The study reportedly does not recommend any significant changes to military housing or benefits, saying that the federal Defense of Marriage Act (DOMA) prohibits recognition of same-sex spouses.
Although many political observers have suggested there is little to no chance that the lame-duck Congress will pass a defense authorization bill this year with the DADT repeal language intact, Rep. Barney Frank (D-Mass.) told the Washington Blade this week that “Democrats are going to try very hard” to do so.
And in a telephone conference call with reporters Wednesday, Winnie Stachelberg, a key participant in meetings with the White House on the issue, said she thinks the strong statements from Senate Majority Leader Harry Reid and White House Communications Director Dan Pfeiffer in recent days have help put the repeal effort “in a solid position” during the lame-duck session of Congress.
Stachelberg, who is a vice president at the liberal think tank Center for American Progress, said pro-repeal activists need to focus on 10 senators who indicated during debate in September that they wanted to hear from the Pentagon study before taking a position on repeal. Those 10 include Republicans Scott Brown of Massachusetts, Lindsey Graham of South Carolina, Judd Gregg of New Hampshire, John McCain of Arizona, Mark Pryor of Arkansas, Olympia Snowe of Maine and George Voinovich of Ohio. They also include Democrat Jim Webb of Virginia, as well as two senators who will not take their seats until the new Congress convenes in January — Republican Mark Kirk of Illinois, whose election is still pending, and Democrat Joe Manchin of West Virginia.
The Human Rights Campaign also launched a grassroots campaign Monday to put pressure on senators from eight key states to support breaking the filibuster on DADT. Those states are Alaska, Arkansas, Indiana, Maine, Massachusetts, Ohio, Virginia and West Virginia.

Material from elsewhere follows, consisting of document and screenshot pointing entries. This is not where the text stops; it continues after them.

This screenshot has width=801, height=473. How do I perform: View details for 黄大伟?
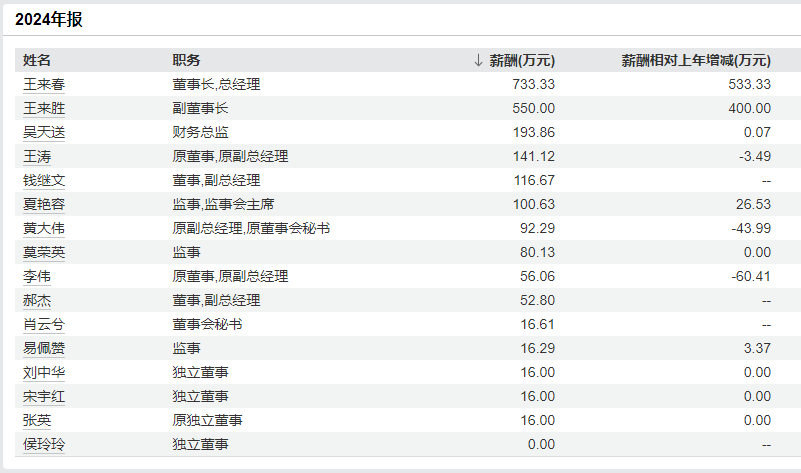(44, 228)
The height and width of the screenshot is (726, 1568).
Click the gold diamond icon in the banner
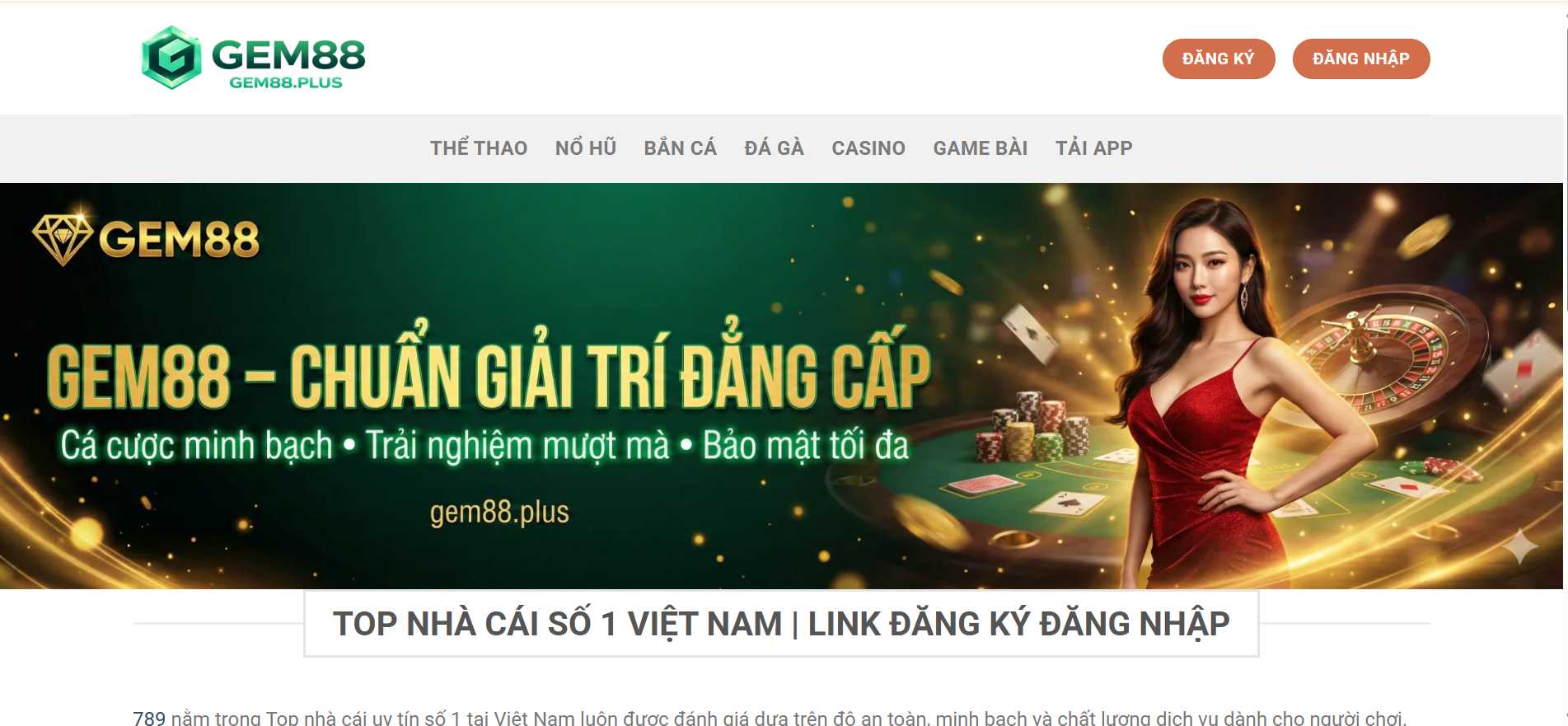click(x=63, y=238)
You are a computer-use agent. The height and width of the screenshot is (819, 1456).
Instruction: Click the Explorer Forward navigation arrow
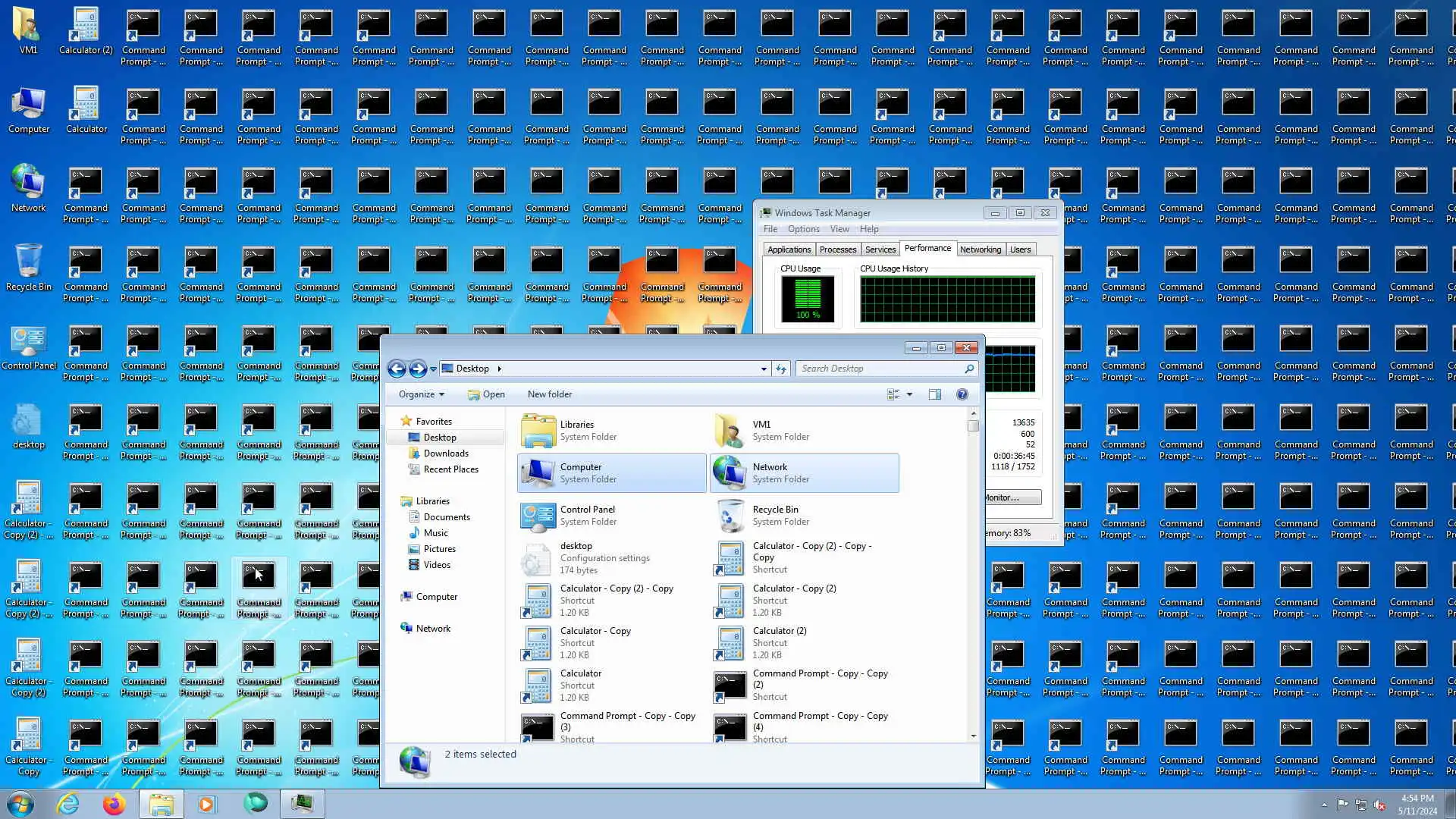(418, 369)
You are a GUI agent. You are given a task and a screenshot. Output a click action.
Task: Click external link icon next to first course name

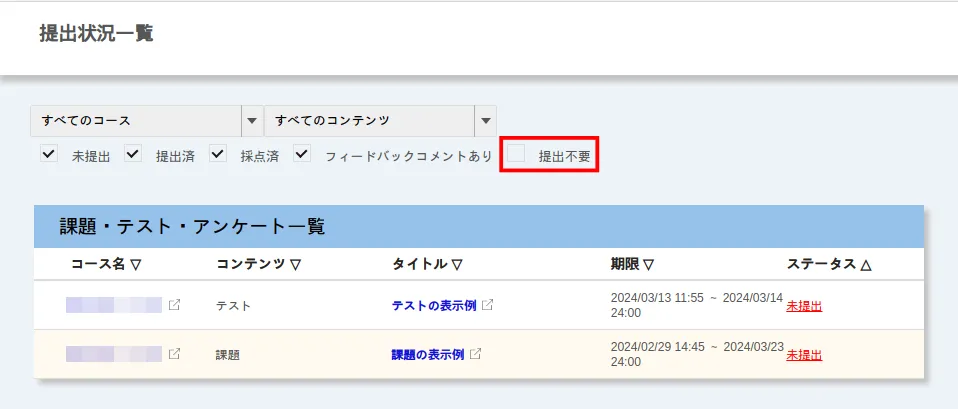coord(175,305)
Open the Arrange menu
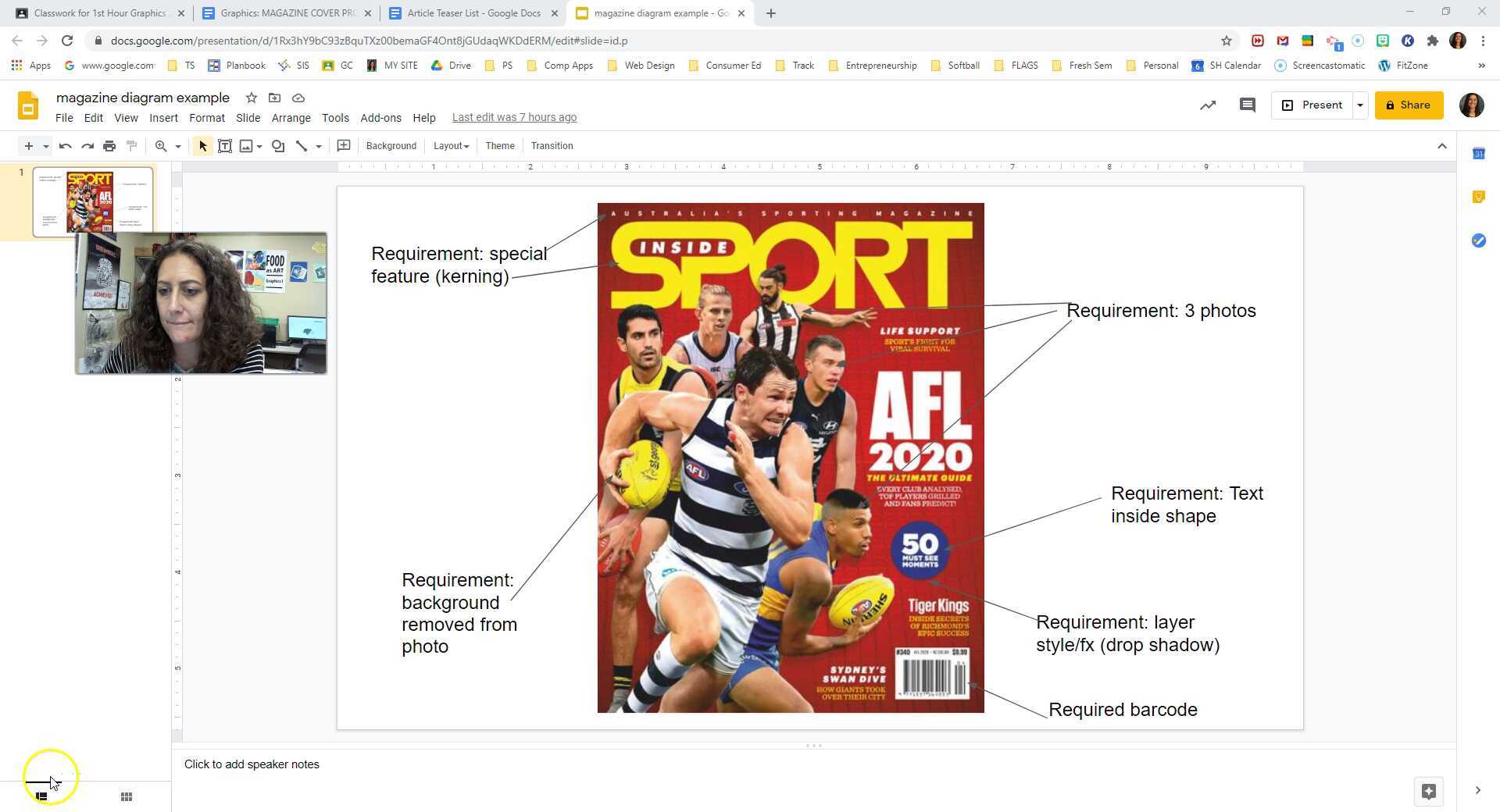 coord(291,118)
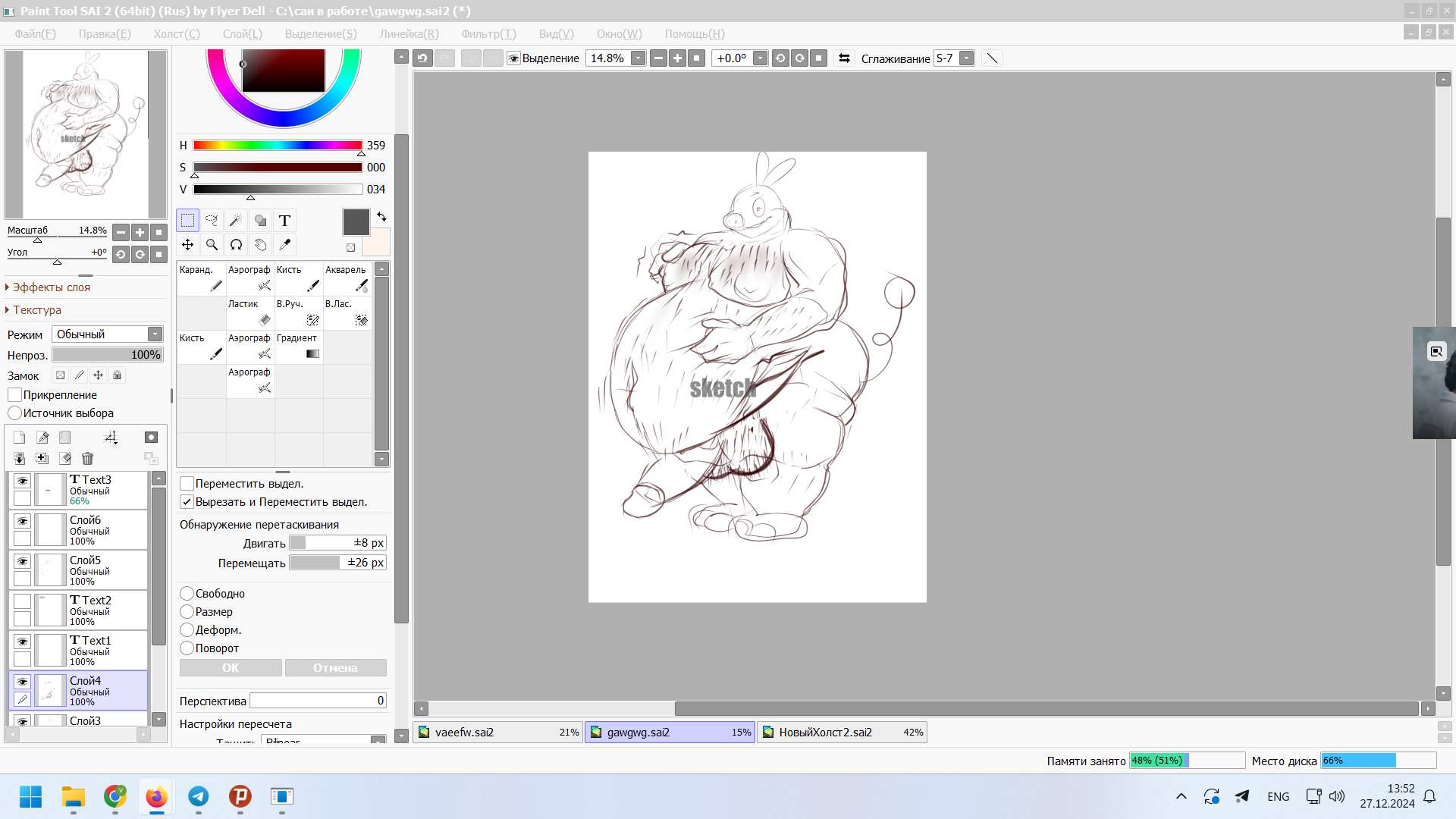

The House passed DADT repeal language in its version of the FY 2011 defense authorization bill last May, but the Senate was unable to take up a similar version of the bill in September when Republicans led a filibuster aimed primarily at DADT repeal.
Some unsourced reports suggested last week that Sen. Carl Levin, D-Mich., chairman of the Senate Armed Services Committee and a supporter of repeal, was discussing with Sen. McCain the possibility of stripping DADT repeal from the bill. But neither senator confirmed that report and, with unsourced reports, it’s hard to know what is really being discussed and what is simply a rumor being spread by one side or the other to create an appearance of inevitability to advance their own interests.
Stachelberg said Wednesday she believes the only real objections surrounding DADT repeal now are ones over procedure — how and when to repeal it, not substance. But she acknowledged that Congress must vote repeal this year because “next year would be very grim.”